I wouldn’t necessarily call it joy. Yet. It’s more of a feeling of accomplishment when I do the work and actually begin to gain a modicum of understanding. As for the opposite feeling when I’m not coding, I can definitely name the emotion as shame. Shame when I’m not doing the work I should be, shame when I choose to watch a TV show instead of pushing through a particularly tough bit of learning. I guess that’s kind of good, right? I feel bad when I’m not coding. I don’t feel an obligation to keep working, but I definitely feel the urge to return to it as soon as possible. Balance is the watch word, I think.

This week turned out differently than I had originally planned, and I couldn’t be happier. I was planning to spend the week reviewing Ruby by re-reading Why’s (Poignant) Guide to Ruby, but after going through the first few chapters, I realized I was spending most of my time looking for new information and skipping over everything that I already felt confident about. That’s not to say there weren’t a few gems to pick up (heh, get it? gems. Ruby humor.), but they were few and far between, and I felt like I was wasting my time.

Instead, I decided to jump right into Hartl’s Ruby on Rails Tutorial, and all I can say is wow. I managed to get through the first two chapters, but I feel like that was more of a warm-up for the main event. You see, chapter one introduces you to creating a basic app. Not even an app, really. More of a proof of concept that a page will properly load some words if you put them in the right place. The point is, I made it through this chapter, created my little Hello_app, and moved on to chapter 2. Not too different from chapter 1, but we at least went into more detail on what was going on in the background with the creation of all of the Rails folders. I walked through the steps of creating a scaffold, which is fancy speak for saying I let Rails create the app for me while I just added a few tweaks. Basically Easy Mode. Regardless of how it was made, Toy_app is now live in my Heroku account, and I’m quite happy with it. However, as written above, these chapters were only warm-ups. Chapters 3-12 will go through creating a third app, but will get down to the nitty gritty of what really goes into building an app from the ground up. I’m intending to spend the next week going through as much of it as I can.

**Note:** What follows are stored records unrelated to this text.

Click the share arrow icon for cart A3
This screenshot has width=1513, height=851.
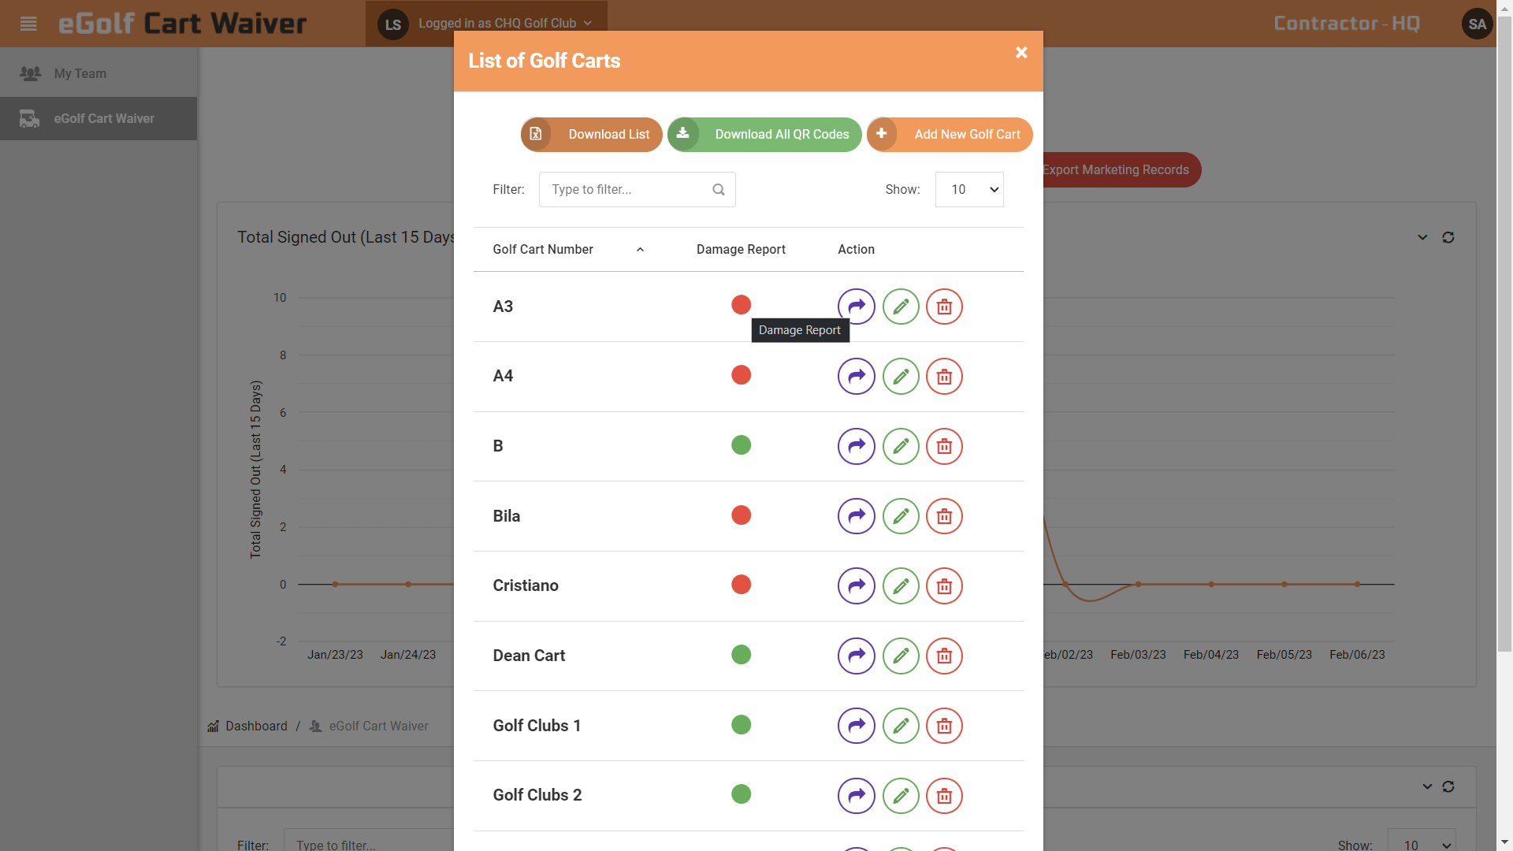(856, 307)
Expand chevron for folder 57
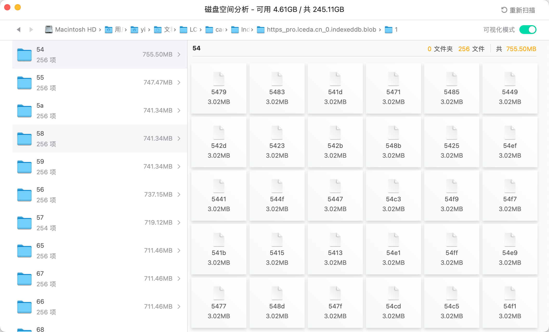 tap(179, 223)
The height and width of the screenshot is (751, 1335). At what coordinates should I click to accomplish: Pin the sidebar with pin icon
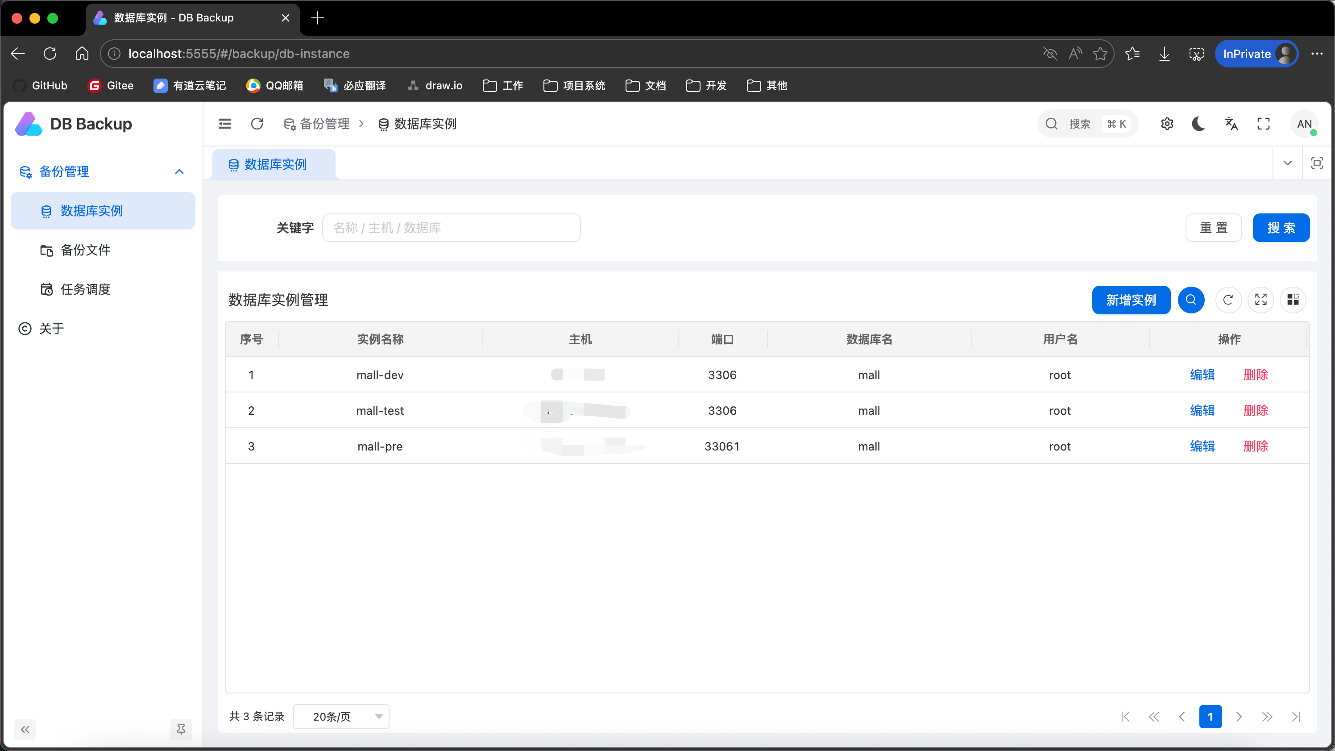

While working on Hartl’s book, I also jumped into Conquering the Command Line, a decent guide to understanding the most important aspects of using the Terminal. I’m only through chapter 1, but we’ve already jumped into Ack/Ag installation for searching through large amounts of code very quickly. I’m also peeking at Pro Git, which will hopefully be the preeminent guide on the subject. I’ve actually enjoyed Hartl’s book for that reason as well - I’m getting exposure to Git from a different direction. He doesn’t like GitHub for hosting code, so I’m learning BitBucket and Heroku committing at the same time, which is giving me more confidence in Git on the command line.

This is a bit non-sequitur, but check this out: When you write Ruby code, you can write most of it on one line using brackets {}, like so -

  array.each {|word| word.reverse}

My issue with this is that even though it looks simple and clean, it’s not as readable as it could be, which is the entire goal of Ruby. Luckily, you can replace the brackets {} with do and end, like so -

  array.each do |word|

There may be some who disagree with me, but I much prefer seeing the code written this way, simply for the fact that it looks more like a regular sentence. I’m going to call myself a do-end-er instead of a bracket-er.

On a personal note, I really need to come up with some apps that I want to build. I keep trying to think of services or websites that should exist, but when I check to see if anyone else has had the same idea, someone usually has. My goal for the next several weeks is to think about the people in my life and try to imagine an app that would make their lives better or more meaningful. My mind draws a blank right now, but you can trust that my notebook is full of silly half-sentences that I jot down in the middle of the night when I’m somewhere between awake and asleep.

One week until DBC begins. Holy shit holy shit holy shit. I’m not a developer, but I’m going to be.